**REQUIREMENTS**
Copy down the rows below verbatim, from the first one through the line containing "Looking at the screenshot, I should [414, 50].", including both ends.

**STORED ROWS**
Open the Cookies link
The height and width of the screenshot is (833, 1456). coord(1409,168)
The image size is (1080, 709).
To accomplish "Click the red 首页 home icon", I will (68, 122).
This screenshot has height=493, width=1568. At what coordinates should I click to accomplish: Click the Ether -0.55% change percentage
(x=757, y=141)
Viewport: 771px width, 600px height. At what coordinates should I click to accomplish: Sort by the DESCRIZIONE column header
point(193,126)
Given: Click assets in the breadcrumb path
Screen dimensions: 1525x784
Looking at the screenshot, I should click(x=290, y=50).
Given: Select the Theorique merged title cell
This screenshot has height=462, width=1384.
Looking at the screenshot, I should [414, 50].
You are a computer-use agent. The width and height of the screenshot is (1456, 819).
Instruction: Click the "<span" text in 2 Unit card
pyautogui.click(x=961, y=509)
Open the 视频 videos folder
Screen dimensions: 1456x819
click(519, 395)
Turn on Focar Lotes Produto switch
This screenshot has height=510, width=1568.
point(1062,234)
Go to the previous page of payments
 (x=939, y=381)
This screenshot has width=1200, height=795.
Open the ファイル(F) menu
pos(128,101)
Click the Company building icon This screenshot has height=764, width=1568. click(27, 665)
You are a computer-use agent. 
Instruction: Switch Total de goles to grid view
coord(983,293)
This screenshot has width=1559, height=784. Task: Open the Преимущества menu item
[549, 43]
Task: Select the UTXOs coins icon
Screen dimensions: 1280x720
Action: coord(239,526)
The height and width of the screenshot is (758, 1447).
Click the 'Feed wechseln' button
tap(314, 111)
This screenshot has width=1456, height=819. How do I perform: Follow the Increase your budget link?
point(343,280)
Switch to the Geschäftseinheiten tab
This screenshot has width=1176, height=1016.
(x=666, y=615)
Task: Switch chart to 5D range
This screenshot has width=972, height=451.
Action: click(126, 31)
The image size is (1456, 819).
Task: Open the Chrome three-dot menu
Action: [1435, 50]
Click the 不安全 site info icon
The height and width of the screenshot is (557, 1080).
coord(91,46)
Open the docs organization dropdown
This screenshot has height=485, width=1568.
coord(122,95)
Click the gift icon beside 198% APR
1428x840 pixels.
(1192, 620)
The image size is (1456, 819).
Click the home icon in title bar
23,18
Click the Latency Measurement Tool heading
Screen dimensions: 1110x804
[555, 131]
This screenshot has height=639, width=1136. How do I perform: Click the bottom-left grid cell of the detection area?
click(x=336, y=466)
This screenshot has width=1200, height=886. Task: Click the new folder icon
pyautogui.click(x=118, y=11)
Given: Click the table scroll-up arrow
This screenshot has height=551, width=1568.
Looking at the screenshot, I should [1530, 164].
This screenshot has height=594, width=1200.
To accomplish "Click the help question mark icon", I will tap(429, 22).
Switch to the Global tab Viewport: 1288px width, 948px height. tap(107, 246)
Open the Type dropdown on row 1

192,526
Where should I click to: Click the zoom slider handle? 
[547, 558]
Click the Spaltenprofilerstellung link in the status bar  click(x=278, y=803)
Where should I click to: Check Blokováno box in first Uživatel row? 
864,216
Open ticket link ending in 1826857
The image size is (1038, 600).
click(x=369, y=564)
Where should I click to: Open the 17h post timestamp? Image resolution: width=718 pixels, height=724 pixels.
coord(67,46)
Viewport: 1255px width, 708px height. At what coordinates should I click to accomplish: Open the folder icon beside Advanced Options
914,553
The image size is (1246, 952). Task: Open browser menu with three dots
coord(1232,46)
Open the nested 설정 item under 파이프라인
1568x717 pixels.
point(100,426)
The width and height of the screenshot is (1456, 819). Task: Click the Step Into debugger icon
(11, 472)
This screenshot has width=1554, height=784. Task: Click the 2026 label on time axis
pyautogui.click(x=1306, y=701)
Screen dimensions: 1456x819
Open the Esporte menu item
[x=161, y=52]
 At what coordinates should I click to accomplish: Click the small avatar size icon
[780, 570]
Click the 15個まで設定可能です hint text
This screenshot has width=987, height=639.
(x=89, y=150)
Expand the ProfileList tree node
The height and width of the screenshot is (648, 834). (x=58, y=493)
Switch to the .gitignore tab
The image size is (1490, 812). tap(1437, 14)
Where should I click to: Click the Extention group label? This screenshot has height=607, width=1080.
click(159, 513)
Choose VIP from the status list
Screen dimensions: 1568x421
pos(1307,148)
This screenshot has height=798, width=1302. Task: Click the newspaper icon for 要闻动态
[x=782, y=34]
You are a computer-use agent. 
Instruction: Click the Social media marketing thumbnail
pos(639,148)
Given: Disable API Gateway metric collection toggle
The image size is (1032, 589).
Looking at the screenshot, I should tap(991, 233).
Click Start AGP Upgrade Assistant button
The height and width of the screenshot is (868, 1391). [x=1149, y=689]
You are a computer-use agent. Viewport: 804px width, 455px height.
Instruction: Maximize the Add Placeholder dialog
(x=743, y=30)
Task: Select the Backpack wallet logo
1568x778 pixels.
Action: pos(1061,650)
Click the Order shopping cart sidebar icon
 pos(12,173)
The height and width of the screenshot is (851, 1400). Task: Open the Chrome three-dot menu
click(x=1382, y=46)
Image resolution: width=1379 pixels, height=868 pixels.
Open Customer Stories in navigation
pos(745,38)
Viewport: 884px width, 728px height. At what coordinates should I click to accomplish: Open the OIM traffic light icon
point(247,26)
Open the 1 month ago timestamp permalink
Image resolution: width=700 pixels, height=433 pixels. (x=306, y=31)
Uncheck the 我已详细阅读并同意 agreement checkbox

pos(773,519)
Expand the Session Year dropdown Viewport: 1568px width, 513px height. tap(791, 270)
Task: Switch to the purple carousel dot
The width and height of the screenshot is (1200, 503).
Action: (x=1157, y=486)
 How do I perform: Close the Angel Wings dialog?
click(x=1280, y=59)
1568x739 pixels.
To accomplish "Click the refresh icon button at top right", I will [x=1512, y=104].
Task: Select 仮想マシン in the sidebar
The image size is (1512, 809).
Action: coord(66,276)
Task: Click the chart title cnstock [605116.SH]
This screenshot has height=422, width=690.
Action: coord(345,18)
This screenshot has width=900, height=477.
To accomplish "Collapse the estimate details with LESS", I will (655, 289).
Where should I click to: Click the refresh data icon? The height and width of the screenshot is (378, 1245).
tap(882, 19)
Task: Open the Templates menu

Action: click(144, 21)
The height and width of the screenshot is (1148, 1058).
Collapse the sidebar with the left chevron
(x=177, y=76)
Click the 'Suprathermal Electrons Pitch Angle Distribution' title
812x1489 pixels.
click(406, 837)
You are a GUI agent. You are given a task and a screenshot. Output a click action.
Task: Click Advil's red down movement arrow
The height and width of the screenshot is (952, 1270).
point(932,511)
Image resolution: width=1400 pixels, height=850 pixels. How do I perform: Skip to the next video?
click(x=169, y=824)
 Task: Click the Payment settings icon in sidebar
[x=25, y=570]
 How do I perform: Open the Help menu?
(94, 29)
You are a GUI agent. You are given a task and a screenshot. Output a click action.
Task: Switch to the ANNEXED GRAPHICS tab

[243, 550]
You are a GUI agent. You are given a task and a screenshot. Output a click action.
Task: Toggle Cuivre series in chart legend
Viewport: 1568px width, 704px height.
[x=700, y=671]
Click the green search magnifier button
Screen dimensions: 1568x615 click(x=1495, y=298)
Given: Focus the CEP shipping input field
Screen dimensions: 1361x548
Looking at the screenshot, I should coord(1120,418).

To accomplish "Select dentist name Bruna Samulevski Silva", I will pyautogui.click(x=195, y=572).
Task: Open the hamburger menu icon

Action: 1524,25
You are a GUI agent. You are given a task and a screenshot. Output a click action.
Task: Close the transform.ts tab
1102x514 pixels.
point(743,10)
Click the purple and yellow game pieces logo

**ANSWER IN FULL**
Open the Cookies link
The height and width of the screenshot is (833, 1456). coord(1409,168)
The image size is (1080, 709).
To accomplish "Click the red 首页 home icon", I will (68, 122).
This screenshot has height=493, width=1568. At what coordinates should I click to accomplish: Click the Ether -0.55% change percentage
(x=757, y=141)
Viewport: 771px width, 600px height. At what coordinates should I click to accomplish: Sort by the DESCRIZIONE column header
point(193,126)
Given: Click assets in the breadcrumb path
Screen dimensions: 1525x784
Looking at the screenshot, I should click(x=290, y=50).
Given: Select the Theorique merged title cell
This screenshot has height=462, width=1384.
Looking at the screenshot, I should [414, 50].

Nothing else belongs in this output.